基于人工智能的对话代理中安全与隐私风险诱导性使用行为的普遍性研究 (Prevalence of Security and Privacy Risk-Inducing Usage of AI-based Conversational Agents)

Recent improvement gains in large language models (LLMs) have lead to everyday usage of AI-based Conversational Agents (CAs). At the same time, LLMs are vulnerable to an array of threats, including jailbreaks and, for example, causing remote code execution when fed specific inputs. As a result, users may unintentionally introduce risks, for example, by uploading malicious files or disclosing sensitive information. However, the extent to which such user behaviors occur and thus potentially facilitate exploits remains largely unclear. To shed light on this issue, we surveyed a representative sample of 3,270 UK adults in 2024 using Prolific. A third of these use CA services such as ChatGPT or Gemini at least once a week. Of these ``regular users'', up to a third exhibited behaviors that may enable attacks, and a fourth have tried jailbreaking (often out of understandable reasons such as curiosity, fun or information seeking). Half state that they sanitize data and most participants report not sharing sensitive data. However, few share very sensitive data such as passwords. The majority are unaware that their data can be used to train models and that they can opt-out. Our findings suggest that current academic threat models manifest in the wild, and mitigations or guidelines for the secure usage of CAs should be developed. In areas critical to security and privacy, CAs must be equipped with effective AI guardrails to prevent, for example, revealing sensitive information to curious employees. Vendors need to increase efforts to prevent the entry of sensitive data, and to create transparency with regard to data usage policies and settings.

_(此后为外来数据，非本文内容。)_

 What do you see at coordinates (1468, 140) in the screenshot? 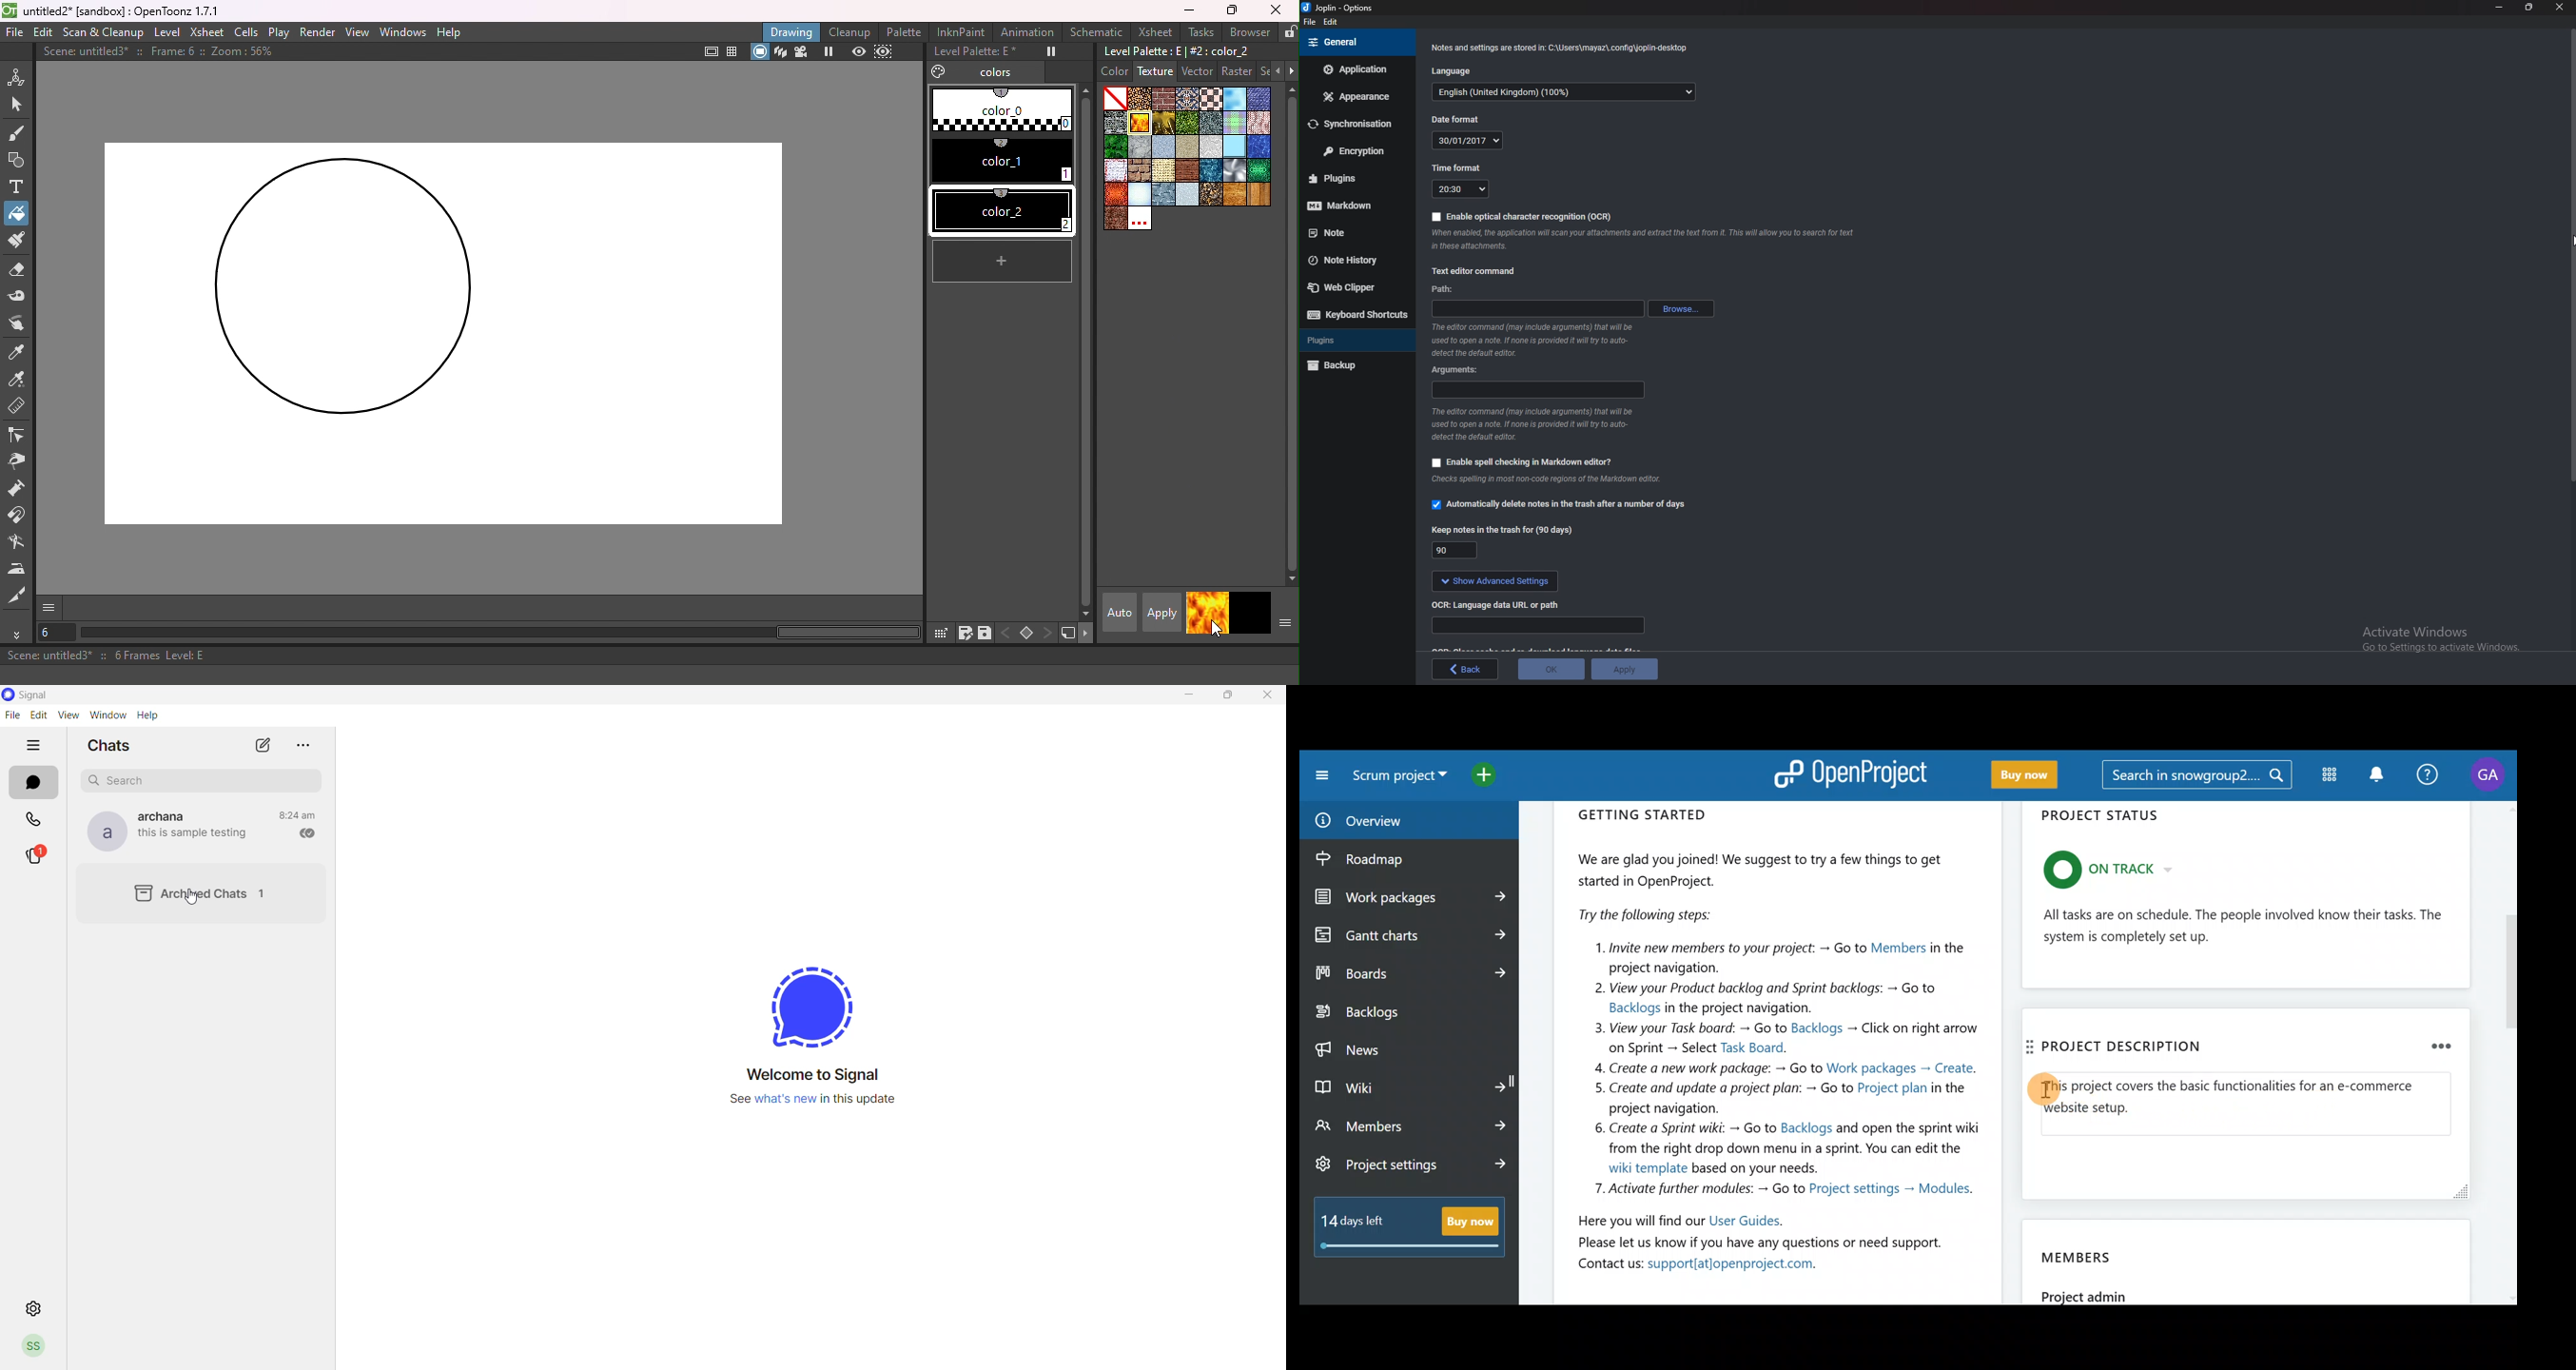
I see `30/01/2017` at bounding box center [1468, 140].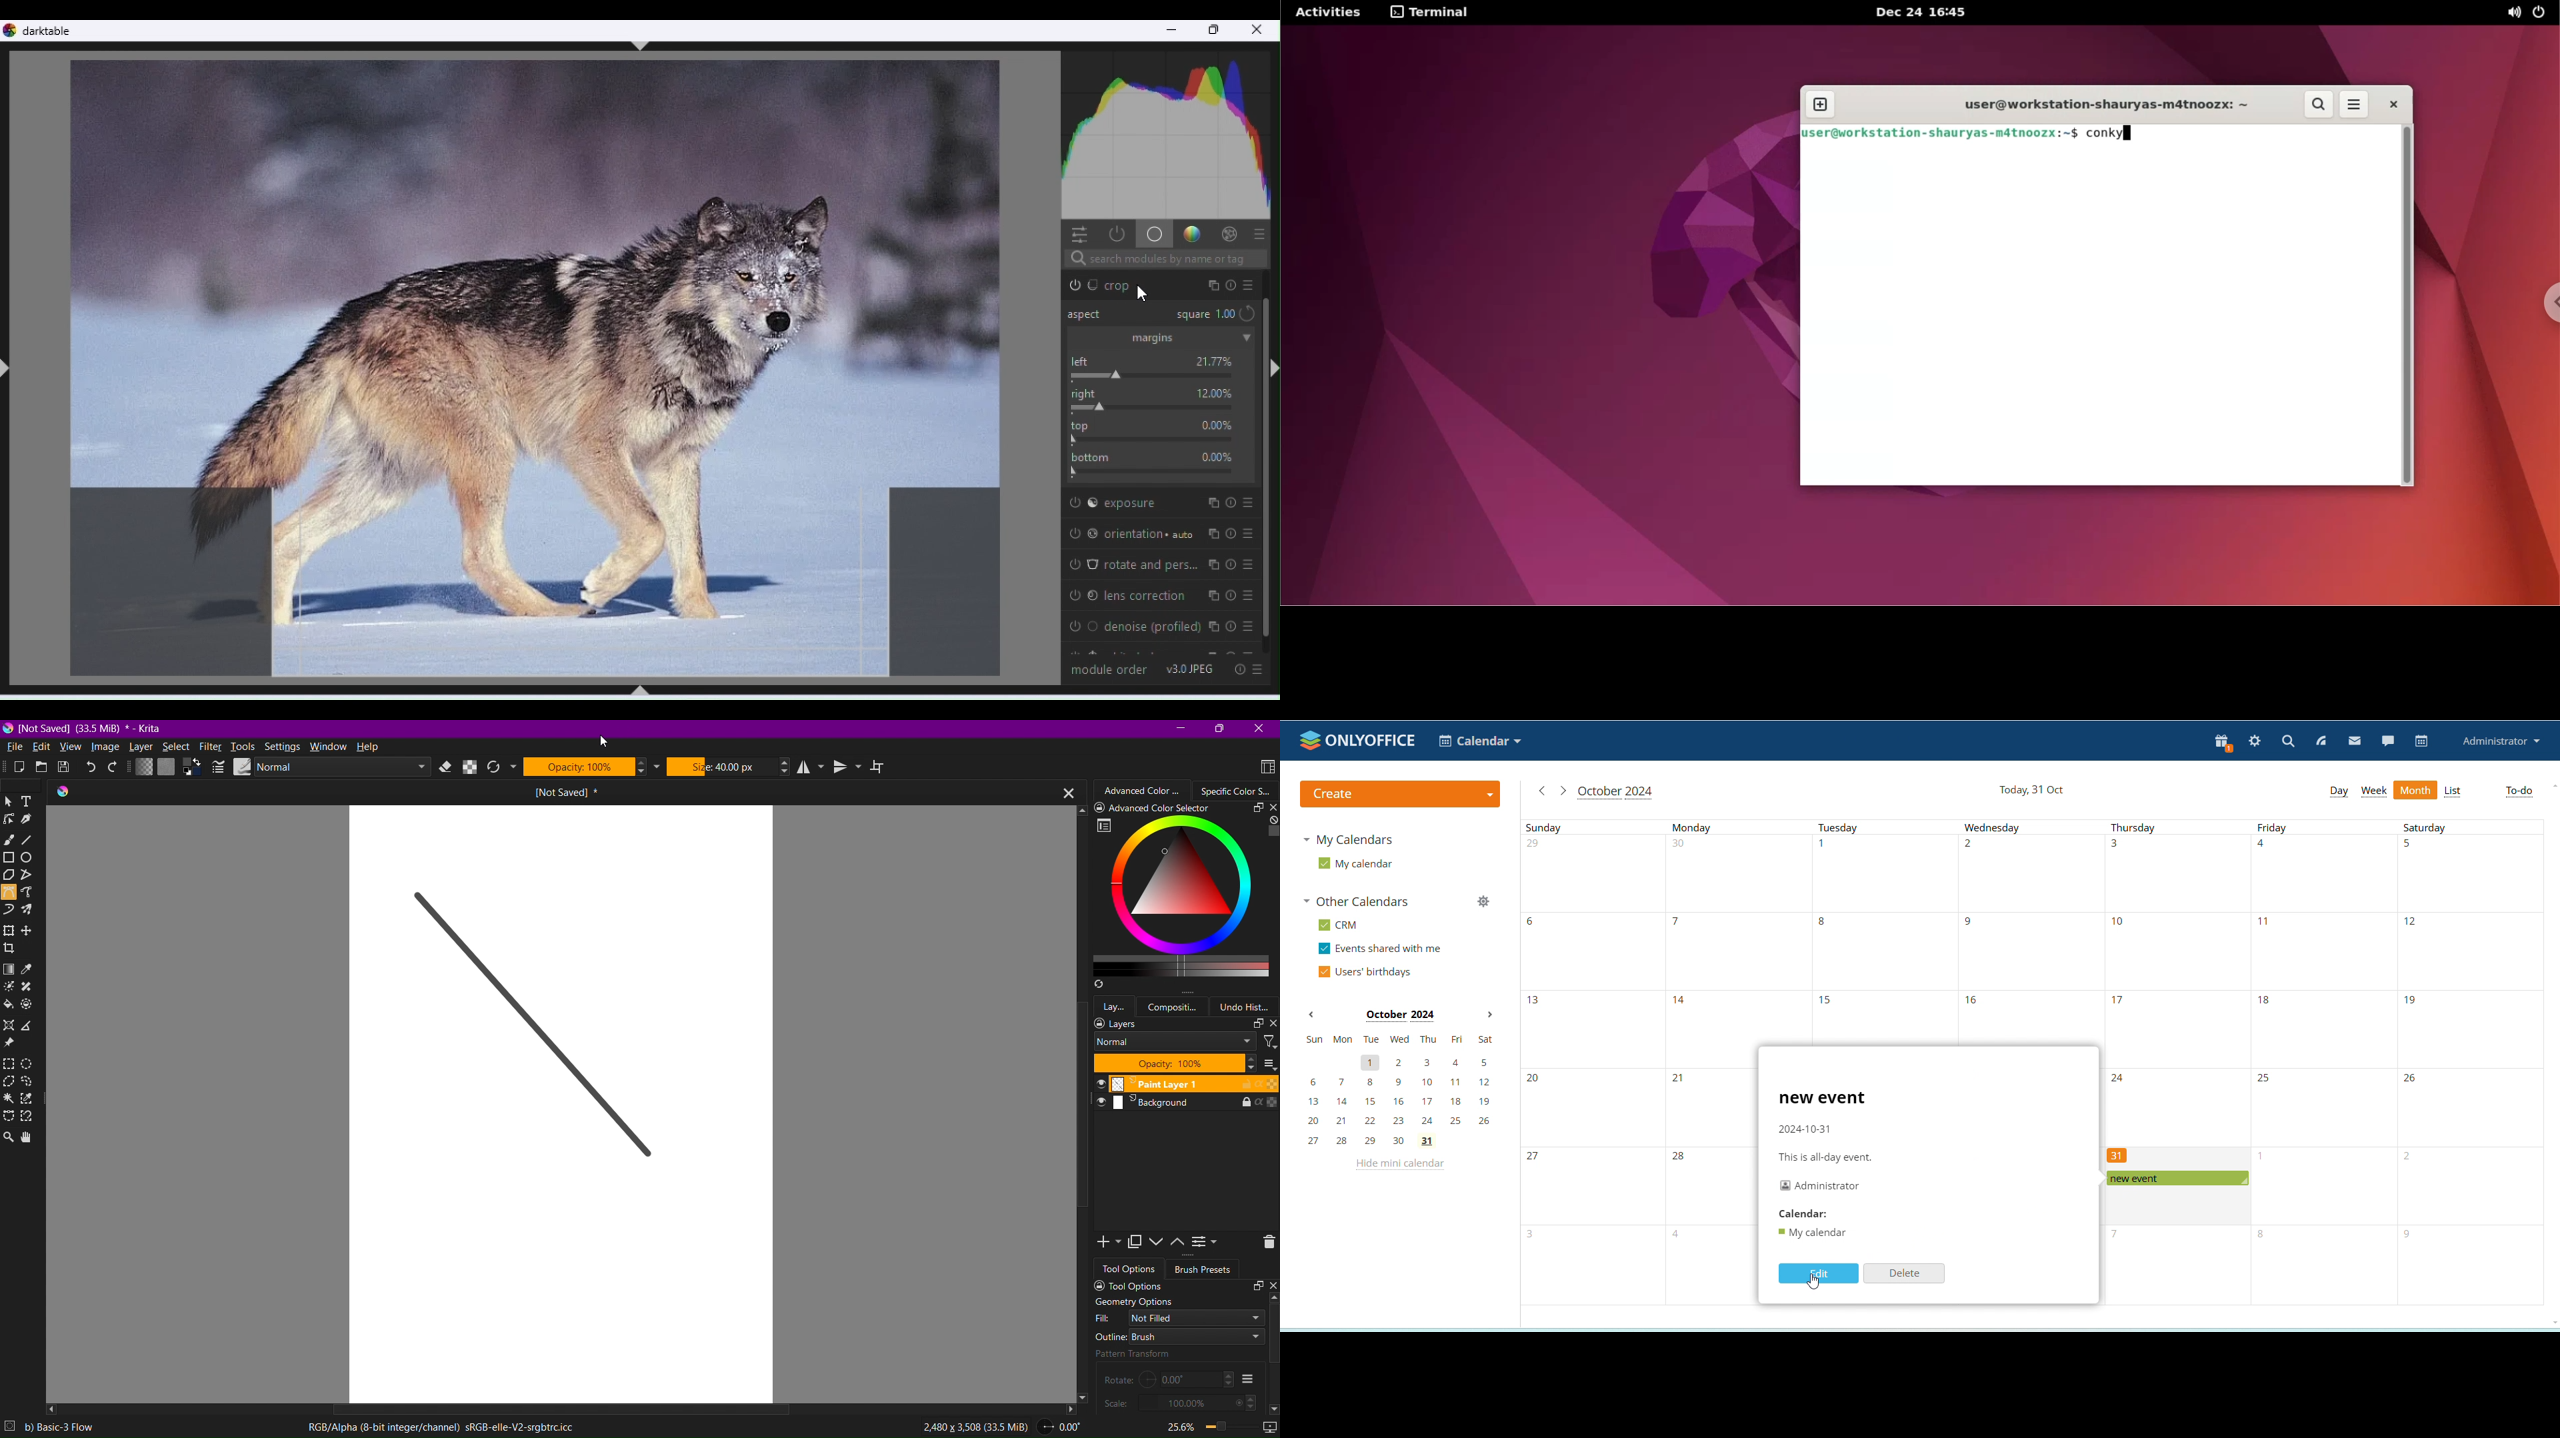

翻译：近年来，大语言模型（LLMs）的性能提升推动了基于人工智能的对话代理（CAs）在日常生活中的广泛应用。与此同时，LLMs面临一系列安全威胁，包括越狱攻击以及特定输入可能导致的远程代码执行等问题。因此，用户可能无意中引入风险，例如上传恶意文件或泄露敏感信息。然而，此类用户行为的发生频率及其可能助长攻击的程度仍不明确。为探究这一问题，我们于2024年通过Prolific平台对3,270名英国成年人进行了代表性抽样调查。其中三分之一受访者每周至少使用一次ChatGPT或Gemini等CA服务。在这些“常规用户”中，高达三分之一表现出可能诱发攻击的行为，四分之一曾尝试越狱操作（通常出于可理解的原因，如好奇心、娱乐性或信息获取需求）。半数用户声称会对数据进行脱敏处理，多数参与者表示不会共享敏感数据，但仍有少数用户会分享密码等高度敏感信息。大多数用户未意识到其数据可能被用于模型训练，且不了解可行使退出权。研究结果表明，当前学术界的威胁模型已在现实场景中显现，亟需制定CA安全使用指南与缓解措施。在安全与隐私关键领域，CA必须配备有效的AI防护机制，例如防止好奇员工获取敏感信息。供应商需加强防止敏感数据输入的技术措施，并就数据使用政策与设置建立透明化机制。